(Dataset items)

BEGIN

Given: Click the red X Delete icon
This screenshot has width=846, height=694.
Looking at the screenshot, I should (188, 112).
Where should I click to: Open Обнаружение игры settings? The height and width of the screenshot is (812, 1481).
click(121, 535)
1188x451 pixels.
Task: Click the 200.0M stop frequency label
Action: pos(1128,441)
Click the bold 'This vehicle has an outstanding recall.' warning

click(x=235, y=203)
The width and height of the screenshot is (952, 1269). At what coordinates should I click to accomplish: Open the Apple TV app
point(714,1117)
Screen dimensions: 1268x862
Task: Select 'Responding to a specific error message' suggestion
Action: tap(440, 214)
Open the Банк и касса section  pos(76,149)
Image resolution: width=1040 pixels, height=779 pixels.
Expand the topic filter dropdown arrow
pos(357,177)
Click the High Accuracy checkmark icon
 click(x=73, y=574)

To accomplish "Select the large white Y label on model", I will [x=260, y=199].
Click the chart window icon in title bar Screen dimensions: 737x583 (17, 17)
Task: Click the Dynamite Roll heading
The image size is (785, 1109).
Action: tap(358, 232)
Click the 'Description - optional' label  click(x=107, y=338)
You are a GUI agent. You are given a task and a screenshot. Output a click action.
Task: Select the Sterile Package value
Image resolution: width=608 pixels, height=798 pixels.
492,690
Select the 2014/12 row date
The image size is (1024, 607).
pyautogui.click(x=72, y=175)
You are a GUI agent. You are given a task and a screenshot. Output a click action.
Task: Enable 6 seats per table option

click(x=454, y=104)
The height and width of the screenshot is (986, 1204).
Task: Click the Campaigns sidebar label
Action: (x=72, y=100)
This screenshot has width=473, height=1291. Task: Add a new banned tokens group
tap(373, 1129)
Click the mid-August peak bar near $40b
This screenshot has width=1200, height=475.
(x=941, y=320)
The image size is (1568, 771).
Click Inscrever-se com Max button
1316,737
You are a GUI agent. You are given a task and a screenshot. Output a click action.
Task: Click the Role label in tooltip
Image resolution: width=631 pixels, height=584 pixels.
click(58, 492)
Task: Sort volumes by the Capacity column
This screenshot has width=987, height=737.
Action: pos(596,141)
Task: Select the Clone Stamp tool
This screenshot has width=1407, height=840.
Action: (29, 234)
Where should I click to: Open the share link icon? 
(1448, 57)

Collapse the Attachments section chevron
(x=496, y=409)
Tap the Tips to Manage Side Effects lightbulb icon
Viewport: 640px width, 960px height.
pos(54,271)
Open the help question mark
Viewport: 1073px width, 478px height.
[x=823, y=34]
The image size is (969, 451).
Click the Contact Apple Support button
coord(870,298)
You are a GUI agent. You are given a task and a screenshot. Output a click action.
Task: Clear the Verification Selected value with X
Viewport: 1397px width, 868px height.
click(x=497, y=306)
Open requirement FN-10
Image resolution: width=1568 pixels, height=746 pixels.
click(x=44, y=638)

END

* [Exercise]:
Reproduce the records above exactly. Leave nothing out.

* [Completed task]:
Given: Click the red X Delete icon
This screenshot has width=846, height=694.
Looking at the screenshot, I should (188, 112).
Where should I click to: Open Обнаружение игры settings? The height and width of the screenshot is (812, 1481).
click(121, 535)
1188x451 pixels.
Task: Click the 200.0M stop frequency label
Action: pos(1128,441)
Click the bold 'This vehicle has an outstanding recall.' warning

click(x=235, y=203)
The width and height of the screenshot is (952, 1269). At what coordinates should I click to accomplish: Open the Apple TV app
point(714,1117)
Screen dimensions: 1268x862
Task: Select 'Responding to a specific error message' suggestion
Action: tap(440, 214)
Open the Банк и касса section  pos(76,149)
Image resolution: width=1040 pixels, height=779 pixels.
Expand the topic filter dropdown arrow
pos(357,177)
Click the High Accuracy checkmark icon
 click(x=73, y=574)

To accomplish "Select the large white Y label on model", I will [x=260, y=199].
Click the chart window icon in title bar Screen dimensions: 737x583 (17, 17)
Task: Click the Dynamite Roll heading
The image size is (785, 1109).
Action: tap(358, 232)
Click the 'Description - optional' label  click(x=107, y=338)
You are a GUI agent. You are given a task and a screenshot. Output a click action.
Task: Select the Sterile Package value
Image resolution: width=608 pixels, height=798 pixels.
492,690
Select the 2014/12 row date
The image size is (1024, 607).
pyautogui.click(x=72, y=175)
You are a GUI agent. You are given a task and a screenshot. Output a click action.
Task: Enable 6 seats per table option

click(x=454, y=104)
The height and width of the screenshot is (986, 1204).
Task: Click the Campaigns sidebar label
Action: (x=72, y=100)
This screenshot has width=473, height=1291. Task: Add a new banned tokens group
tap(373, 1129)
Click the mid-August peak bar near $40b
This screenshot has width=1200, height=475.
(x=941, y=320)
The image size is (1568, 771).
Click Inscrever-se com Max button
1316,737
You are a GUI agent. You are given a task and a screenshot. Output a click action.
Task: Click the Role label in tooltip
Image resolution: width=631 pixels, height=584 pixels.
click(58, 492)
Task: Sort volumes by the Capacity column
This screenshot has width=987, height=737.
Action: pos(596,141)
Task: Select the Clone Stamp tool
This screenshot has width=1407, height=840.
Action: (29, 234)
Where should I click to: Open the share link icon? 
(1448, 57)

Collapse the Attachments section chevron
(x=496, y=409)
Tap the Tips to Manage Side Effects lightbulb icon
Viewport: 640px width, 960px height.
pos(54,271)
Open the help question mark
Viewport: 1073px width, 478px height.
[x=823, y=34]
The image size is (969, 451).
Click the Contact Apple Support button
coord(870,298)
You are a GUI agent. You are given a task and a screenshot. Output a click action.
Task: Clear the Verification Selected value with X
Viewport: 1397px width, 868px height.
click(x=497, y=306)
Open requirement FN-10
Image resolution: width=1568 pixels, height=746 pixels.
click(x=44, y=638)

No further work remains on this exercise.